**Exercise**
Two lines below mark the span: the one containing "Beauty (166, 64)" and the one containing "How to use BDWord (92, 1573)". Set down both, plus every line between, exactly as they stand, and nothing else.

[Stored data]
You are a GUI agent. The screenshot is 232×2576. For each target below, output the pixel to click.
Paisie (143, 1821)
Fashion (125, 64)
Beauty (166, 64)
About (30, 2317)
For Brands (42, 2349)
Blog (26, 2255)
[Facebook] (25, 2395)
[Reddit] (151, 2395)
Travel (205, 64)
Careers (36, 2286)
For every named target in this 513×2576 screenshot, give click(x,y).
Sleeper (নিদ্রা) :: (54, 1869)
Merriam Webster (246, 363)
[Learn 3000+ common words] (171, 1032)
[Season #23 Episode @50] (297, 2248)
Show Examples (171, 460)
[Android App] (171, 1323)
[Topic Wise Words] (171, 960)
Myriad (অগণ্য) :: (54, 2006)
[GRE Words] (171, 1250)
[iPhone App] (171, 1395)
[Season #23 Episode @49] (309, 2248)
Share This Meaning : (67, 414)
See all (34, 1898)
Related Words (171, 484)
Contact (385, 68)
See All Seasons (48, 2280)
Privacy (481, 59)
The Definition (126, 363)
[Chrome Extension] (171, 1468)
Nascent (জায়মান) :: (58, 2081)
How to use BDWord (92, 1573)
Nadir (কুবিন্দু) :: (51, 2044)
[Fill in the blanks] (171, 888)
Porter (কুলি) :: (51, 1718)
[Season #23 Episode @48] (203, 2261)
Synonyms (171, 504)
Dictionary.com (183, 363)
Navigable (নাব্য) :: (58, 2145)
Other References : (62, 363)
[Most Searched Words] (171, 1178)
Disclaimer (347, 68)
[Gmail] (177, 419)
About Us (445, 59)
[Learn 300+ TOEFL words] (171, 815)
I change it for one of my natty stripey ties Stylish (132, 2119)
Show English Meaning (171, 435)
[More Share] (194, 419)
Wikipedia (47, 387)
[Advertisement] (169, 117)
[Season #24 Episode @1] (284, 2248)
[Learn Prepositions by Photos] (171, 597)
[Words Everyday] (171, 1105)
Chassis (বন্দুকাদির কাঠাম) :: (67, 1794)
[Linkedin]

**Result for this exercise**
Beauty (166, 64)
About (30, 2317)
For Brands (42, 2349)
Blog (26, 2255)
[Facebook] (25, 2395)
[Reddit] (151, 2395)
Travel (205, 64)
Careers (36, 2286)
For every named target in this 513×2576 screenshot, give click(x,y).
Sleeper (নিদ্রা) :: (54, 1869)
Merriam Webster (246, 363)
[Learn 3000+ common words] (171, 1032)
[Season #23 Episode @50] (297, 2248)
Show Examples (171, 460)
[Android App] (171, 1323)
[Topic Wise Words] (171, 960)
Myriad (অগণ্য) :: (54, 2006)
[GRE Words] (171, 1250)
[iPhone App] (171, 1395)
[Season #23 Episode @49] (309, 2248)
Share This Meaning : (67, 414)
See all (34, 1898)
Related Words (171, 484)
Contact (385, 68)
See All Seasons (48, 2280)
Privacy (481, 59)
The Definition (126, 363)
[Chrome Extension] (171, 1468)
Nascent (জায়মান) :: (58, 2081)
How to use BDWord (92, 1573)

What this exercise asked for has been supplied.